## SELECTED PASSAGE
________

In these circumstances a special interest may be felt in the life of one of the most remarkable Jews of modern times—a life which forms one of the most extraordinary biographies in the history of literature.

Readers of Daniel Deronda may remember that, in his search among the Jews of London for some one who could throw light on the sad story of Mirah, the hero of the novel was attracted one day to a second-hand book-shop, where his eye fell on "that wonderful bit of autobiography—the life of the Polish Jew, Solomon Maimon." There are few men so remarkable as Maimon who have met with so little recognition in English literature. Milman, in his History of the Jews, refers once[1] to the autobiography as "a curious and rare book," but apparently he knew it only from some quotations in Franck's La Cabbale. Among English metaphysical writers the only one who seems to have studied the speculations of Maimon is Dr. Hodgson.[2] Even the new edition of the Encyclopedia Britannica gives no place to Maimon among its biographies. And yet he is a prominent figure among the metaphysicians of the Kantian period. Kuno Fischer, in his Geschichte der Neueren Philosophie,[3] devotes a whole chapter to the life of Maimon, while the contemporary critics of Kant are dismissed with little or no biographical notice. Fischer's sketch is just sufficient to whet curiosity for fuller details; but, amid the dearth of rare literature in Colonial libraries, I certainly never expected to come, in a Canadian town, upon "a curious and rare book" of last century, which was known even to the learned Milman only through some quotations from a French author. One day, however, in Toronto, in order to while away an unoccupied hour, I was glancing, like Daniel Deronda, over the shelves of a second-hand bookseller, when I was attracted by a small volume, in a good state of preservation, with "S. Maimon's Lebensgeschichte" on the back; and on taking it down I found it to be the veritable autobiography which I had been curious to see.

________

## ENTRIES
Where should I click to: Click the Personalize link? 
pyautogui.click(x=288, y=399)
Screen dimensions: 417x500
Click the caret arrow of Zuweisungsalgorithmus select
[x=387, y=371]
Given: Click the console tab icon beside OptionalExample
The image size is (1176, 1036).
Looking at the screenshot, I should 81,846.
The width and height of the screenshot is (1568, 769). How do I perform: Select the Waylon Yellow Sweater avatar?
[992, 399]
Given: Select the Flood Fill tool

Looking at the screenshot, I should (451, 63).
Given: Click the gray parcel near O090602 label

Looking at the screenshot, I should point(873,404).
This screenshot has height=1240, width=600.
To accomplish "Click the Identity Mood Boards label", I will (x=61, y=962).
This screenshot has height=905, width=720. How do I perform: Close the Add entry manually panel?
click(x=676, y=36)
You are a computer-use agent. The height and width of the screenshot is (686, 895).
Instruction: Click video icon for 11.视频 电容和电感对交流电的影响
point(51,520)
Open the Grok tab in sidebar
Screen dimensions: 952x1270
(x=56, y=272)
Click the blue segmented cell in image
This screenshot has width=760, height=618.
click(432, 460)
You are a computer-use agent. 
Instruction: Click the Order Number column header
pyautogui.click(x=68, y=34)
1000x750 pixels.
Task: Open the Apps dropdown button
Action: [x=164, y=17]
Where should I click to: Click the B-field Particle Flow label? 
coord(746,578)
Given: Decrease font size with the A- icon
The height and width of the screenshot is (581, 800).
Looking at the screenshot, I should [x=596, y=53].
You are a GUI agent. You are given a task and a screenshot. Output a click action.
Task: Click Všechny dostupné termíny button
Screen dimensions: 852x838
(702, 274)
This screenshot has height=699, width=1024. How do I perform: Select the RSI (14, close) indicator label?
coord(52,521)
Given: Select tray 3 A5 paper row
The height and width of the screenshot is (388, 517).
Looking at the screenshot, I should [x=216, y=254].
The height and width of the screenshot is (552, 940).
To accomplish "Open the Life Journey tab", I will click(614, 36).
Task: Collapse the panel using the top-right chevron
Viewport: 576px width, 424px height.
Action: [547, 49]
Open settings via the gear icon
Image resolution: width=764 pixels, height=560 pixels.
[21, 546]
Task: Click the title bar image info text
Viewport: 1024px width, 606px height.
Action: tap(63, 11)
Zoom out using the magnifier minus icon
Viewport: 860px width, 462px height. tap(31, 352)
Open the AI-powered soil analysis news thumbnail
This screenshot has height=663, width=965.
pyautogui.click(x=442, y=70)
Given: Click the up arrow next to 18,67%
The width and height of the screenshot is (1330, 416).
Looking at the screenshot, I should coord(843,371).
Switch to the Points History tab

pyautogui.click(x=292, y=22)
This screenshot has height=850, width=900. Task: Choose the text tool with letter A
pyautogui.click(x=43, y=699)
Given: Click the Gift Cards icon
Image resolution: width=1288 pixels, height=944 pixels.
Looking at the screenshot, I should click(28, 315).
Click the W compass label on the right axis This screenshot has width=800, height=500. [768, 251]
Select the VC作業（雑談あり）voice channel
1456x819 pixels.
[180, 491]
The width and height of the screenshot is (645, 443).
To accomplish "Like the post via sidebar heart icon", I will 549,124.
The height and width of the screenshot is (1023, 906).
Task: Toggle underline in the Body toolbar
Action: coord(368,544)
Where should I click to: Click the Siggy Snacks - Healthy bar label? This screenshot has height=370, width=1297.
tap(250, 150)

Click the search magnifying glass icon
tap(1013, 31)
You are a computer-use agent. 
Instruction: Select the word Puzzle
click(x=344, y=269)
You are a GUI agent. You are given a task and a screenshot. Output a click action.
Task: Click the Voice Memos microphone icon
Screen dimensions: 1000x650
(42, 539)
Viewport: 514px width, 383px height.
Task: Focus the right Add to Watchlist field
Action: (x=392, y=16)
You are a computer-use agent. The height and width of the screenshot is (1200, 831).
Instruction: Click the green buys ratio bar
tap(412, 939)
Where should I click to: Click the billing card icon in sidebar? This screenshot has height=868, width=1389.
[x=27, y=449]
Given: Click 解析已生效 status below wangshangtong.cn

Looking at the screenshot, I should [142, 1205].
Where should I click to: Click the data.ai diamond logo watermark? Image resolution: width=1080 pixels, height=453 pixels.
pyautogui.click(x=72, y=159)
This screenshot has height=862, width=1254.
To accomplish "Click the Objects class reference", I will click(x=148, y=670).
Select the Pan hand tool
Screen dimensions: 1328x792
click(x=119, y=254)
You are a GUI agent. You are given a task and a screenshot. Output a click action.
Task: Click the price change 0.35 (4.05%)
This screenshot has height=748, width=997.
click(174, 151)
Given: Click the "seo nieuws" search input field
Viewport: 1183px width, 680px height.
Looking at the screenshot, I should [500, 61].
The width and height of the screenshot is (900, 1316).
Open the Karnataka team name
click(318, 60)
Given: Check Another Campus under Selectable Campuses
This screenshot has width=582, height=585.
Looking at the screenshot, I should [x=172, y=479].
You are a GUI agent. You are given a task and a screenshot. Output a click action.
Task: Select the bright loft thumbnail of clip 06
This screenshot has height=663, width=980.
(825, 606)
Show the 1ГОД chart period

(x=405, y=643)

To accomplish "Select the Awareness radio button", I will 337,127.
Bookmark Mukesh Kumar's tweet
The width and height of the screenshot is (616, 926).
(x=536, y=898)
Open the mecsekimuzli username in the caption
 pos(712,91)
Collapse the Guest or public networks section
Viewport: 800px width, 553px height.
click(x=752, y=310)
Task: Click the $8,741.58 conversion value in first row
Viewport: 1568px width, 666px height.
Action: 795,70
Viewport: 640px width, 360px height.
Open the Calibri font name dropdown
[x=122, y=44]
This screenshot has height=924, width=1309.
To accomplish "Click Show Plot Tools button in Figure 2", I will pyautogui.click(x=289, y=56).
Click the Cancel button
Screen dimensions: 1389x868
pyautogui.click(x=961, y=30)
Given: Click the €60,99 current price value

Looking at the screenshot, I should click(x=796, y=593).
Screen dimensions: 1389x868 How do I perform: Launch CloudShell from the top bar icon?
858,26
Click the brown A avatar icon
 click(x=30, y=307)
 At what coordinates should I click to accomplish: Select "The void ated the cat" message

________

## PARTS OF THE EXERCISE
A: In the passage about Solomon Maimon, where did the writer come upon the copy of his autobiography?
B: Carry on the passage about Solomon Maimon from its last sentence.
The data come from a source unrelated to the passage about Solomon Maimon.

## ANSWERS PROVIDED
A: On the shelves of a second-hand bookseller in Toronto.

B:
Some account of the work was given in an article in the British Quarterly Review for July, 1885; but I thought that a complete translation would probably be welcomed by a considerable circle of English readers. The book has many attractions. If the development of the inner life of man can ever be characterised as a romance, the biography of Maimon may, in the truest sense, be said to be one of the most romantic stories ever written. Perhaps no literature has preserved a more interesting record of a spirit imprisoned within almost insuperable barriers to culture, yet acquiring strength to burst all these, and even to become an appreciable power in directing the course of speculation. The book, however, is much more than a biography; it possesses historical interest. It opens up what, to many English readers, must be unknown efforts of human thought, unknown wanderings of the religious life. The light, which it throws upon Judaism especially, both in its speculative and in its practical aspects, is probably, in fact, unique. For the sketches, which the book contains, of Jewish speculation and life were made at a time when the author had severed all vital connection with his own people and their creed; and they are therefore drawn from a point of view outside of Jewish prejudices: but they are penned by one who had been brought up to believe the divine mission of his people, as well as the divine authority of their religion; and the criticism of his old faith is generally tempered by that kindly sympathy, with which the heart is apt to be warmed on lingering over the companionships and other associations of earlier years. Maimon's account of Jewish philosophy and theology acquires an additional value from the fact, that he was caught in the full tide of the Kantian movement, and he was thus in a position to point out unexpected affinities between many an old effort of speculative thought among the Jews and the philosophical tendencies of modern Christendom.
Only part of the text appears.